TASK BRIEF:
Reproduce exactly the entries from the "This screenshot has" line to the end. Skip all pictures.

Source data
○ ○ ○ ○ ○

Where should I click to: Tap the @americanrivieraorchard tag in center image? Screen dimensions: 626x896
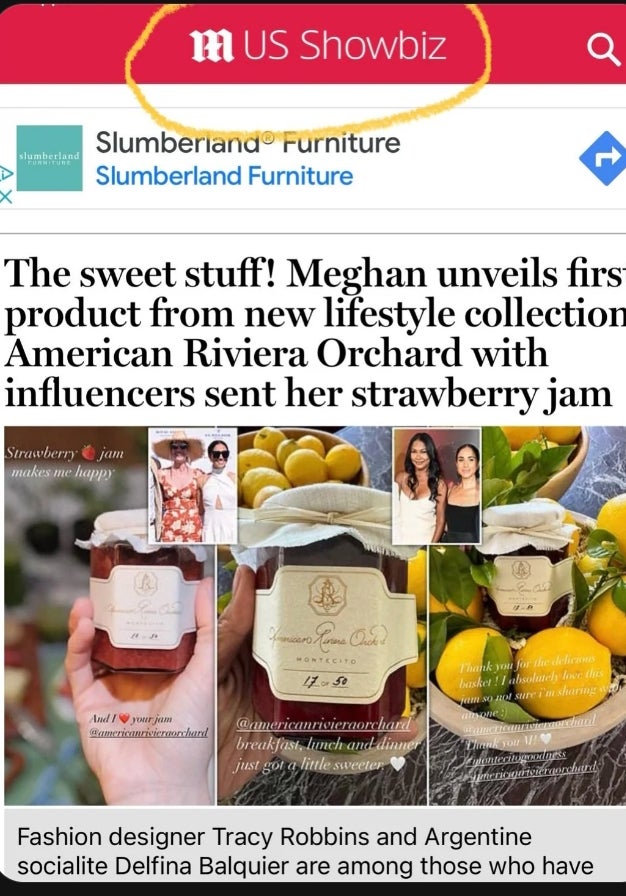(324, 724)
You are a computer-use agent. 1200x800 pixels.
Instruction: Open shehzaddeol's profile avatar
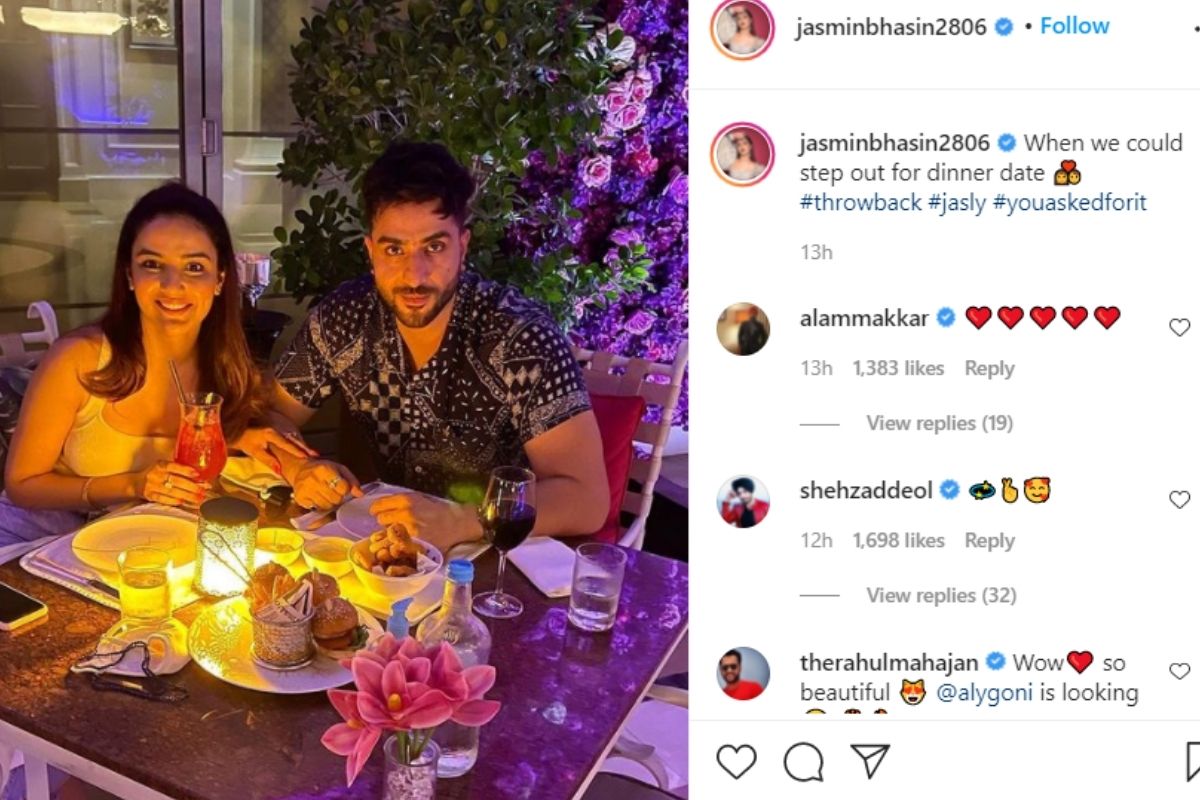(x=743, y=501)
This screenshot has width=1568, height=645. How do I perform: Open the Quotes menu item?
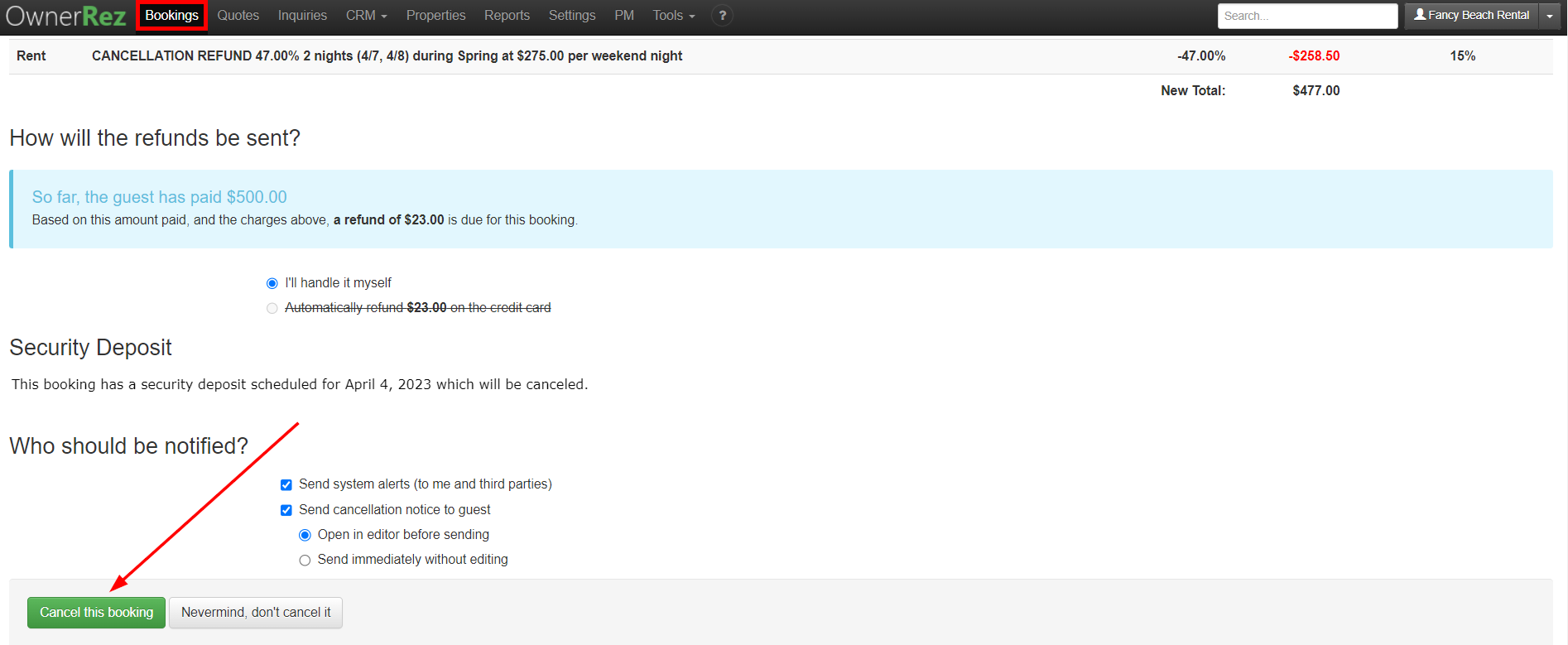238,15
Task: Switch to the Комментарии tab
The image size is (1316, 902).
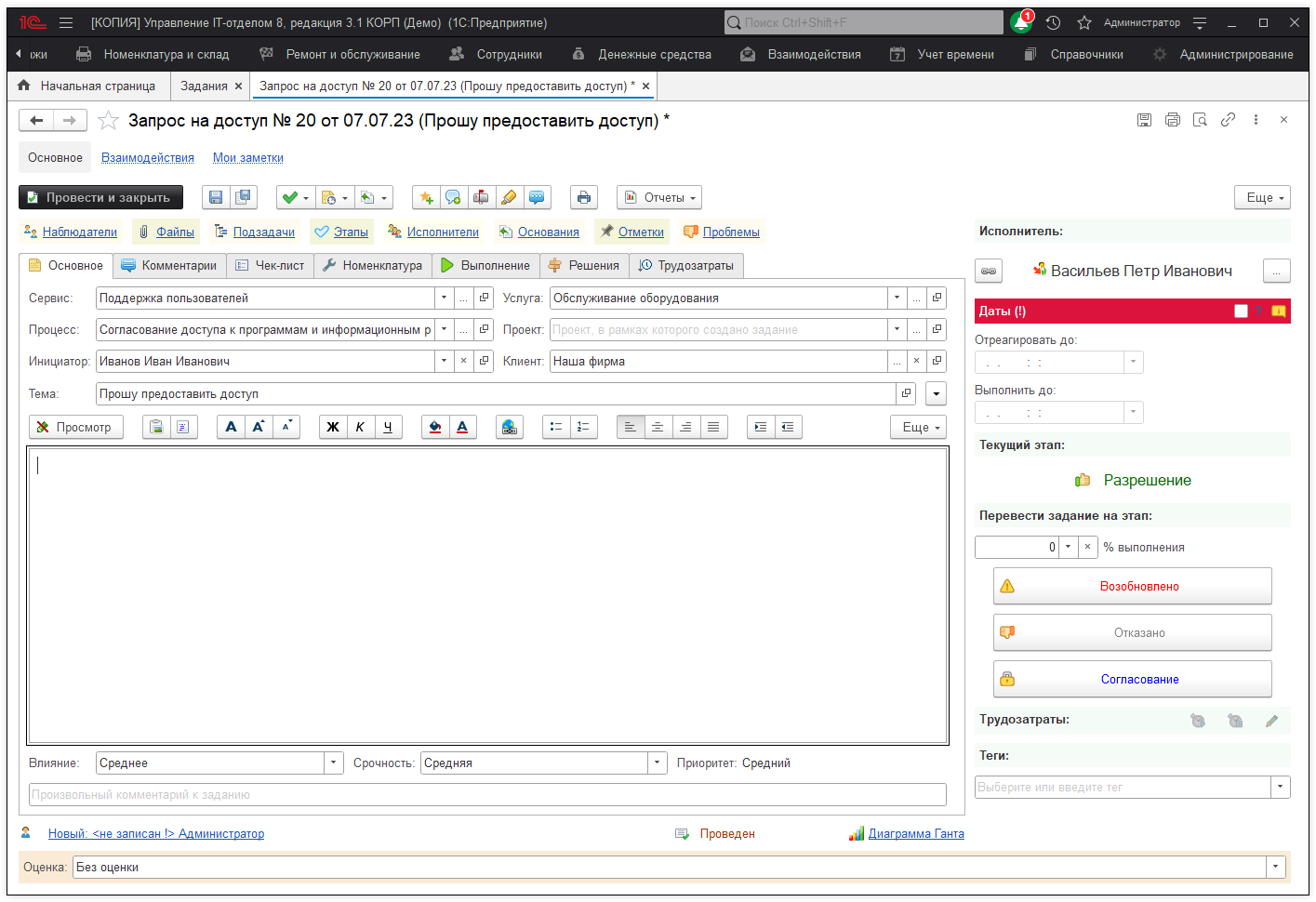Action: (x=168, y=266)
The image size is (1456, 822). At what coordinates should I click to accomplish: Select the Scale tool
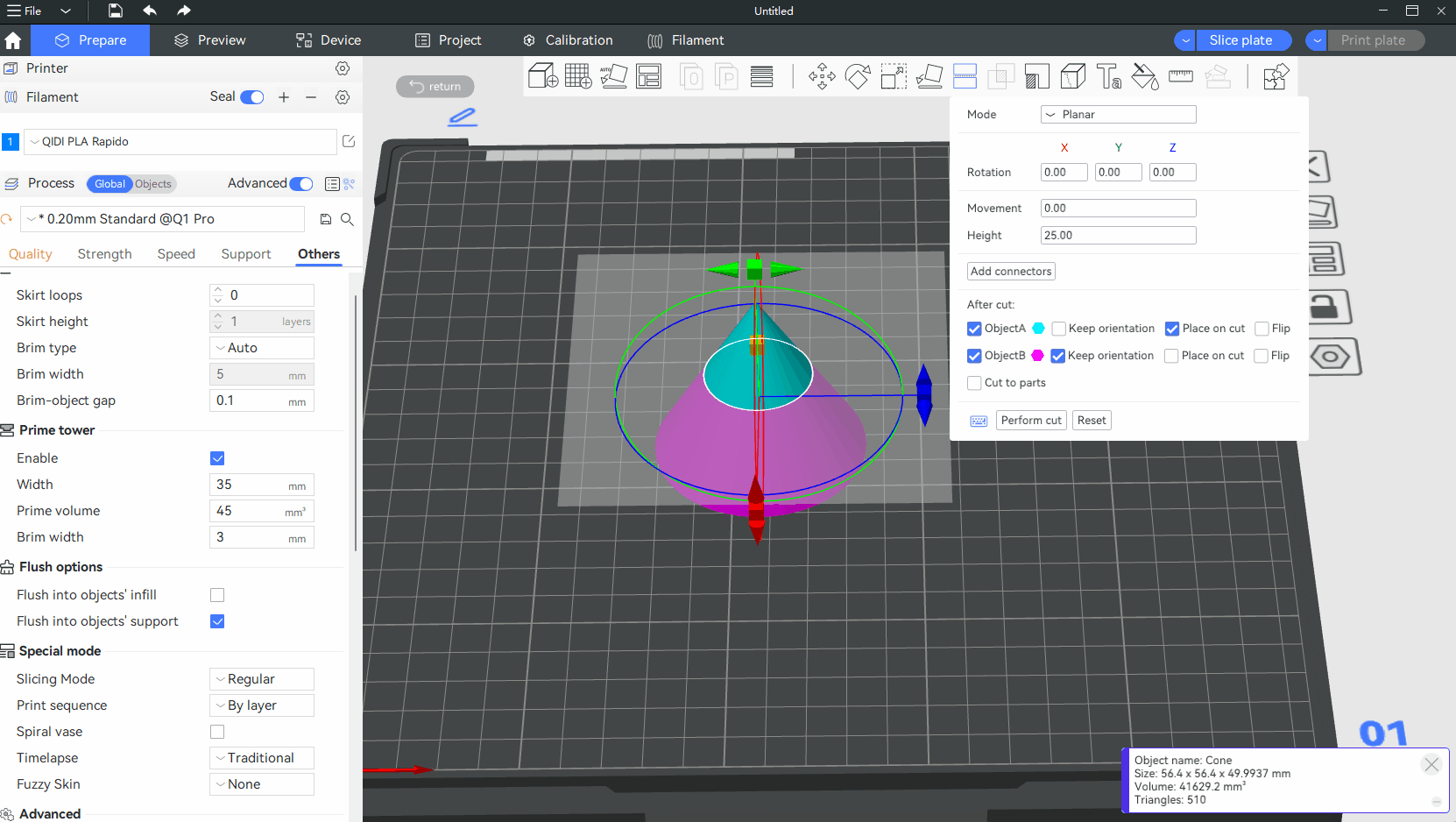tap(894, 76)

○ ○ ○ ○ ○

ANSWER SPACE:
This screenshot has width=1568, height=645. How do I perform: Open the Quotes menu item?
238,15
Task: Switch to the Комментарии tab
The image size is (1316, 902).
Action: (x=168, y=266)
The image size is (1456, 822). At what coordinates should I click to accomplish: Select the Scale tool
tap(894, 76)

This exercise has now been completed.